Major companies in agricultural technology have joined forces with the leaders of the principal industrialized countries to focus on sub-Saharan Africa in a bid to improve agricultural productivity, fight poverty, and feed a growing population in a sustainable way.
“We commit to launch a New Alliance for Food Security and Nutrition to accelerate the flow of private capital to African agriculture, take to scale new technologies and other innovations that can increase sustainable agricultural productivity, and reduce the risk borne by vulnerable economies and communities,” the Group of Eight major industrial nations said after their conference at Camp David. The private sector pledged $3 billion to the effort, the U.S. State Department said.
Syngenta, Monsanto, and DuPont are among the companies participating in the new alliance with business investments and contributions.
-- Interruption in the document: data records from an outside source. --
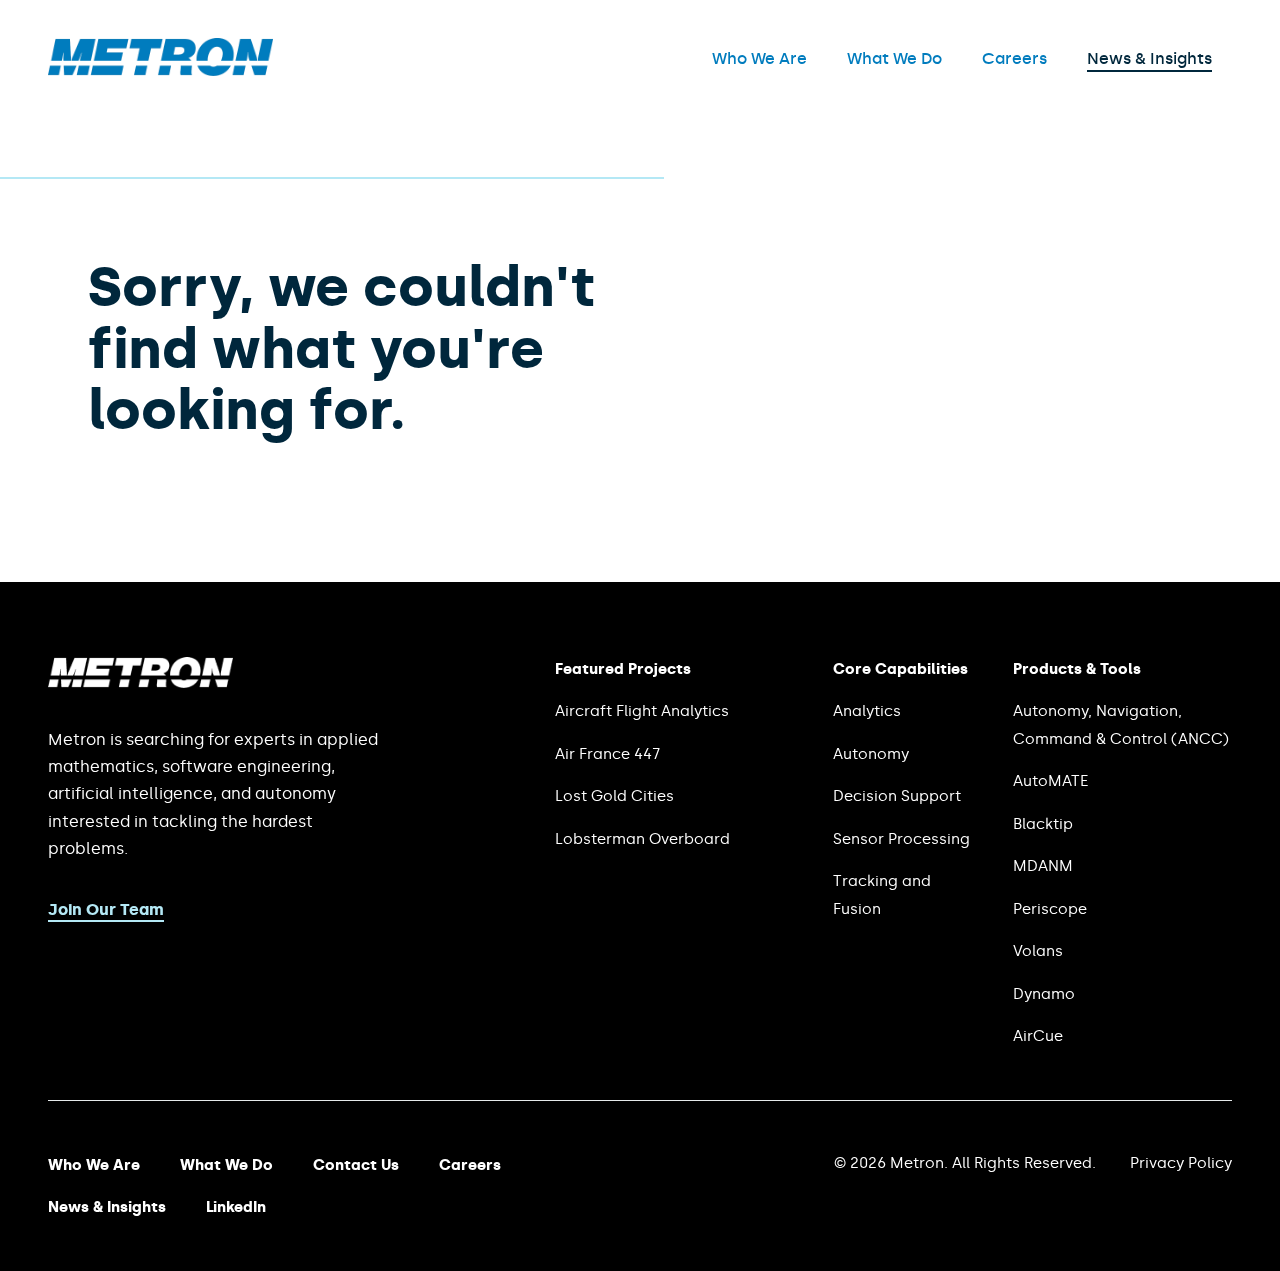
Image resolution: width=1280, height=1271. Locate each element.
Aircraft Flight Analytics (642, 711)
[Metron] (160, 70)
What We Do (894, 58)
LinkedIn (236, 1207)
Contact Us (356, 1165)
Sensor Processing (901, 839)
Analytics (867, 711)
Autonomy (871, 754)
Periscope (1050, 909)
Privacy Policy (1181, 1163)
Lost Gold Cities (614, 796)
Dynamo (1044, 994)
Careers (1014, 58)
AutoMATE (1050, 781)
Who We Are (759, 58)
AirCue (1038, 1036)
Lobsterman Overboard (642, 839)
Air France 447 (607, 754)
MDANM (1043, 866)
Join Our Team (106, 909)
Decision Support (897, 796)
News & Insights (1149, 58)
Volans (1038, 951)
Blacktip (1043, 824)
Syngenta will invest more than $500 million to reach more than five million farmers and spur productivity gains of 50 percent or more, CEO Mike Mack said. Syngenta will also recruit and train more than 700 new employees with a high level of agronomic specialization.
Monsanto Co. Chairman Hugh Grant said the company would contribute $50 million, helping to introduce new corn hybrids suitable for Tanzania and available royalty free to seed companies, among other projects and investments. DuPont’s CEO, Ellen Kullman, said the company will invest more than $3 million over the next three years to help smallholder farmers in Ethiopia to achieve food security and is sponsoring development of an index to measure the drivers of food security across 105 countries.
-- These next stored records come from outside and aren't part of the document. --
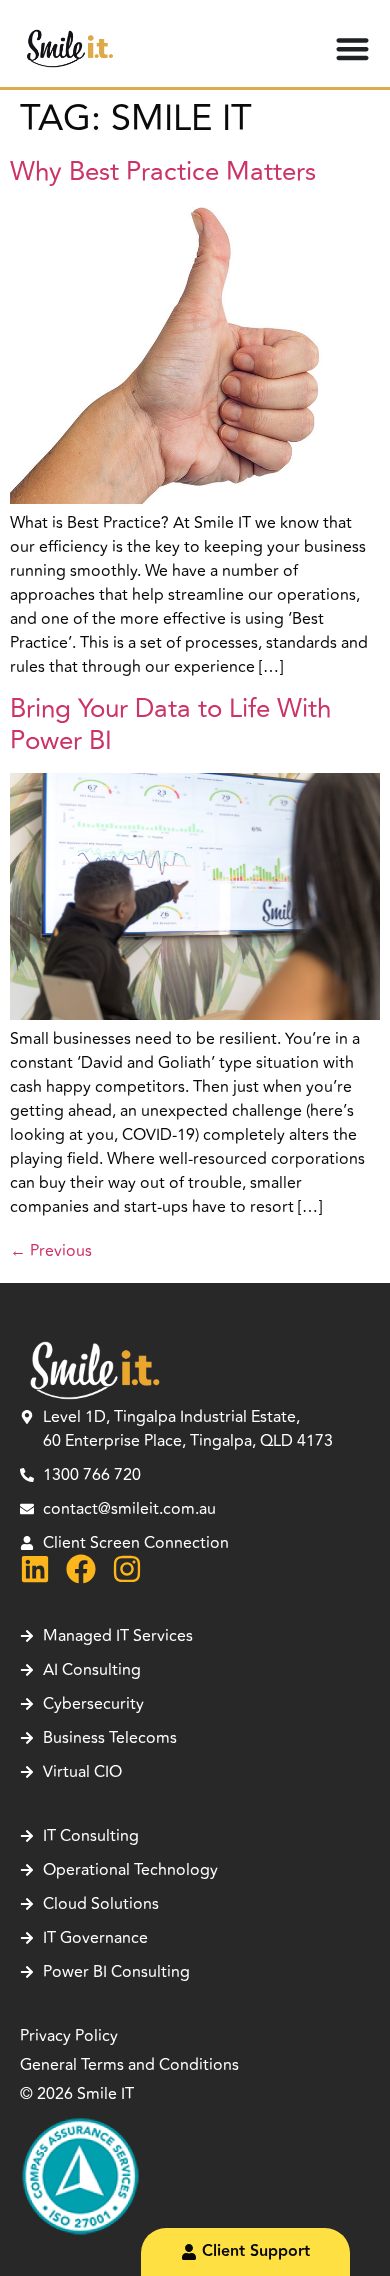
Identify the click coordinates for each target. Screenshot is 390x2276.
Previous (51, 1251)
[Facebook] (81, 1569)
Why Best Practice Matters (163, 172)
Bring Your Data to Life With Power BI (170, 725)
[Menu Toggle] (352, 48)
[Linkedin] (35, 1569)
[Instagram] (127, 1569)
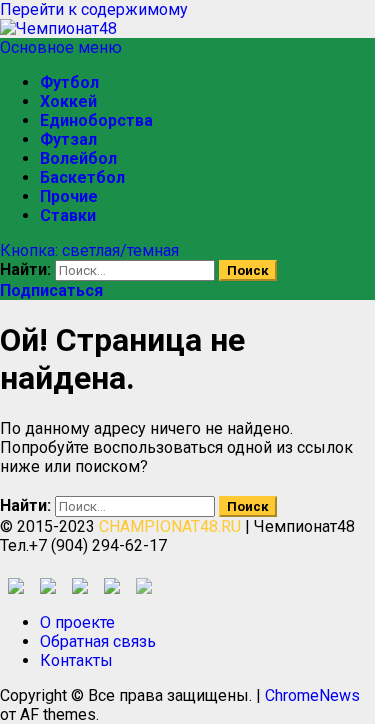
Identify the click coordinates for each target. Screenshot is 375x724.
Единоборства (96, 120)
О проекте (77, 622)
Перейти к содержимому (94, 9)
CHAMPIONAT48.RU (170, 526)
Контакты (76, 660)
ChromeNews (312, 695)
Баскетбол (82, 177)
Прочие (69, 196)
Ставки (68, 215)
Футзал (68, 139)
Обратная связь (98, 641)
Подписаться (51, 290)
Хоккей (68, 101)
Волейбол (78, 158)
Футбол (69, 82)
“Private sector companies — we estimate nearly 45 of them — will make clear and concrete commitments to invest more than $3 billion in agricultural projects and programs that will help reach millions of small-scale farmers — most of whom are women — improve their product and improve their outcomes,” said Rajiv Shah, administrator of the U.S. Agency for International Development (USAID). “G8 partners and other international development partners will reaffirm their commitment to coordinate their activities in-country and support this new public/private approach.”
“By taking this new approach, we believe that it’s possible to move 50 million people out of the condition of poverty and hunger,” Shah said.